第三章②

 ――抜け出さなくては。

 牢に嵌め込まれた鉄格子付きの小さな窓から、陽光が射し込む。夜が明けたのだ、と思うと居ても立ってもいられなくなる。

 焦りを弄んで、まとまらない思案が心に障る。

 ――けれど、抜け出すったって……どうやって?

 ユリンカはおもむろに立ち上がり、鉄格子の傍まで歩み寄る。窓からは昼の光が射し込んでいるというのに、廊下は相変わらず蝋燭の灯りだけで薄暗い。

 見張りも誰もいない。

 昨晩、あのルジェという男の瞳を見た瞬間、意識が暗転した。何らかの力が作用したのだろう――ユリンカは、あれこそが《誓呪》であると結論付けた。催眠術の類と予測しても、強すぎる効力だ。

 それに加え、あの趣味の悪い女――シフ・ジフのことを思い出し、腸が煮える心地になる。ミハイルに化け、自分を欺こうとした――何て、何て嫌な奴!

 彼ら二人がどういった組織で、自分を拉致監禁する理由も見当たらない。

――否、理由は明白だ。セルトワ家末席とは言え、ユリンカはまがりなりにもシェルレアン貴族だ。身代金を要求したり虜囚を解放することなど、誘拐犯の要望が、容易に想像できる。

 彼ら二人の素性がどうであれ――ここから抜け出して、セシエレのところに帰るのは至上命題だった。

 ――ミハイルは、どうなったのだろう? あの嫌な女が化けていたけれど、本物のミハイルはどこに行ったのだろう? 自分を探しているには違いなかった。

「……はぁ、どうしたものかしら」

 ユリンカは溜息をこぼし、鉄格子を揺らす。わずかな期待――牢の扉は開いているわけもなかった。

ルジェと名乗ったヴィニに瓜二つである男や、あの嫌な女――シフ・ジフが、捕らえた者を自ら解放するなどという、間の抜けた真似をするような連中には見えない。

 八方塞がりのよう――雨も降っていないのに、暗澹たる気持ちを隠しきれない。

 石壁に背をつけ、天井を見やる。

「……ニコラ……どうなったのかしら……」

 憂慮が胸を締め付ける。セシエレとヴィニがうまく薬を入手していることを祈ることしか、自分には残されていないのだろうか。

「――違う」

 強く、否定する。

 自分は――ユリンカ・セルトワは、牢に押し込められたからと、くすぶっているような人間ではないはずだ。セシエレとヴィニが薬を入手している可能性を期待して憂慮しているだけならば、ここで野垂れ死ぬだけ――そんな結末は御免被りたい。

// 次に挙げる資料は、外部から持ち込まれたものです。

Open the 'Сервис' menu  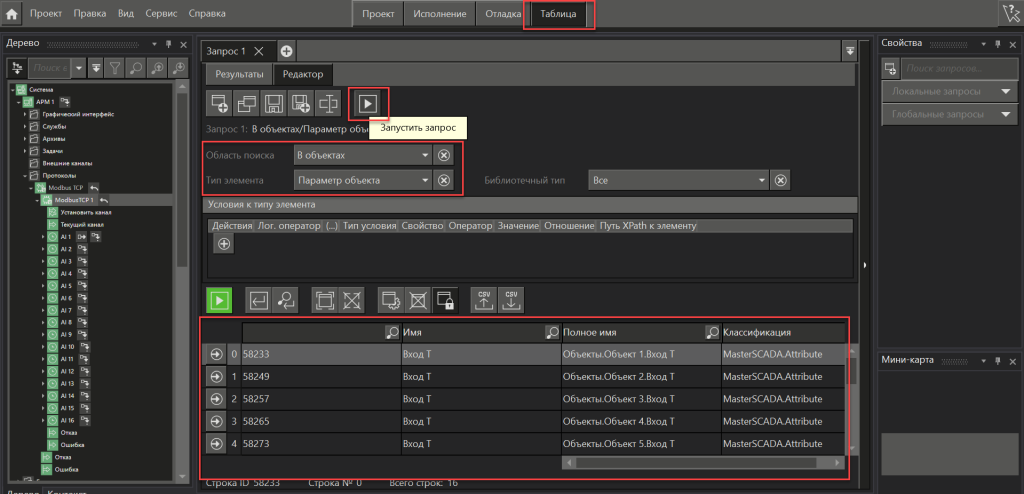tap(163, 14)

 自分の誇りにも多大に関わる。シェルレアンの内政を変革し、富める者も貧しい者も公平に生きられる国を作る――。その理想を実現する前に、こんなしみったれた場所で朽ちるなんて、考えるだけでもおぞましい。

 それこそ、報われない。

 ――少女カペラのように。

「抜け出さなくては。セシエレたちも心配しているはず」

 ――どうやって? どうやって逃げ出せばいいのだろう? そもそも、ここはどこなのだろうか?

 自分がこの場所に対しての情報を何ら持っていないことに気付き、ユリンカは頭を抱えたくなった。

 どこか確認できるものさえあれば――小さな窓があることを思い出す。窓に目をやれば、自分の身長では届きそうにない高さであることに落胆する。

「足場にできるものがあればいいのだけれど」

 牢を見回す。

 台にできそうなものは、なかった。牢の中に存在しているのは壁から生えた、ベンチなのかベッドなのか、判別しづらい代物だけ。窓から外を見ようと思えば、そこから跳んで鉄格子を掴むより他はないだろう。

「――よし」

 ユリンカは、拳を作り自分を鼓舞した。